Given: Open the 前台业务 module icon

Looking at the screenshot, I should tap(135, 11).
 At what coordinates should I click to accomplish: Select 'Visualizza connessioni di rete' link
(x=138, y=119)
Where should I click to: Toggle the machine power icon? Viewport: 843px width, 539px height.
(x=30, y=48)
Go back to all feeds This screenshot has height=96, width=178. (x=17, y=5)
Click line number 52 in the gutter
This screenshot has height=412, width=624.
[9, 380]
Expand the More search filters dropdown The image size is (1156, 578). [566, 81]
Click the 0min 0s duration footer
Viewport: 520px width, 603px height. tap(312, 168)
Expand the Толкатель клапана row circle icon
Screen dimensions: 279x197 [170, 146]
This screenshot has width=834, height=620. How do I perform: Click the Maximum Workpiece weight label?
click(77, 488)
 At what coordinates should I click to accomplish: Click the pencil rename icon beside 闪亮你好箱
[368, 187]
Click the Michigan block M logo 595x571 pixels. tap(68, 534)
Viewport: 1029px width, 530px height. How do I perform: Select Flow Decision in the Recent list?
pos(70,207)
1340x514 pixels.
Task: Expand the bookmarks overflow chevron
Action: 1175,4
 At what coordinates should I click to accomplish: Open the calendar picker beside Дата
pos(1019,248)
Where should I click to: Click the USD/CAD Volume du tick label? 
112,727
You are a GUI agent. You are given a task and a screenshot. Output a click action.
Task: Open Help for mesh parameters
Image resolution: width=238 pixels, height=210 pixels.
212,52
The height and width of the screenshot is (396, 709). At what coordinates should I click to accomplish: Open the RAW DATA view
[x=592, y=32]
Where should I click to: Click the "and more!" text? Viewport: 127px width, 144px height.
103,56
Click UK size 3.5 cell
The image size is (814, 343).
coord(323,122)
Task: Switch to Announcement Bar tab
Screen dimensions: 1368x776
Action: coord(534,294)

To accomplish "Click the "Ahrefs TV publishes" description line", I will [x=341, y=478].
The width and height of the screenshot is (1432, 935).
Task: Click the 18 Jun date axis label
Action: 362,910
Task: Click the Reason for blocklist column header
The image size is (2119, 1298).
────────────────────
> _Goal_
Please copy out every one of the rows above word for word, keeping each line as it stands.

> _Solved problem_
Given: Open the 前台业务 module icon

Looking at the screenshot, I should tap(135, 11).
 At what coordinates should I click to accomplish: Select 'Visualizza connessioni di rete' link
(x=138, y=119)
Where should I click to: Toggle the machine power icon? Viewport: 843px width, 539px height.
(x=30, y=48)
Go back to all feeds This screenshot has height=96, width=178. (x=17, y=5)
Click line number 52 in the gutter
This screenshot has height=412, width=624.
[9, 380]
Expand the More search filters dropdown The image size is (1156, 578). [566, 81]
Click the 0min 0s duration footer
Viewport: 520px width, 603px height. tap(312, 168)
Expand the Толкатель клапана row circle icon
Screen dimensions: 279x197 [170, 146]
This screenshot has width=834, height=620. How do I perform: Click the Maximum Workpiece weight label?
click(77, 488)
 At what coordinates should I click to accomplish: Click the pencil rename icon beside 闪亮你好箱
[368, 187]
Click the Michigan block M logo 595x571 pixels. tap(68, 534)
Viewport: 1029px width, 530px height. How do I perform: Select Flow Decision in the Recent list?
pos(70,207)
1340x514 pixels.
Task: Expand the bookmarks overflow chevron
Action: 1175,4
 At what coordinates should I click to accomplish: Open the calendar picker beside Дата
pos(1019,248)
Where should I click to: Click the USD/CAD Volume du tick label? 
112,727
You are a GUI agent. You are given a task and a screenshot. Output a click action.
Task: Open Help for mesh parameters
Image resolution: width=238 pixels, height=210 pixels.
212,52
The height and width of the screenshot is (396, 709). At what coordinates should I click to accomplish: Open the RAW DATA view
[x=592, y=32]
Where should I click to: Click the "and more!" text? Viewport: 127px width, 144px height.
103,56
Click UK size 3.5 cell
The image size is (814, 343).
coord(323,122)
Task: Switch to Announcement Bar tab
Screen dimensions: 1368x776
Action: coord(534,294)

To accomplish "Click the "Ahrefs TV publishes" description line", I will [x=341, y=478].
The width and height of the screenshot is (1432, 935).
Task: Click the 18 Jun date axis label
Action: 362,910
Task: Click the Reason for blocklist column header
The image size is (2119, 1298).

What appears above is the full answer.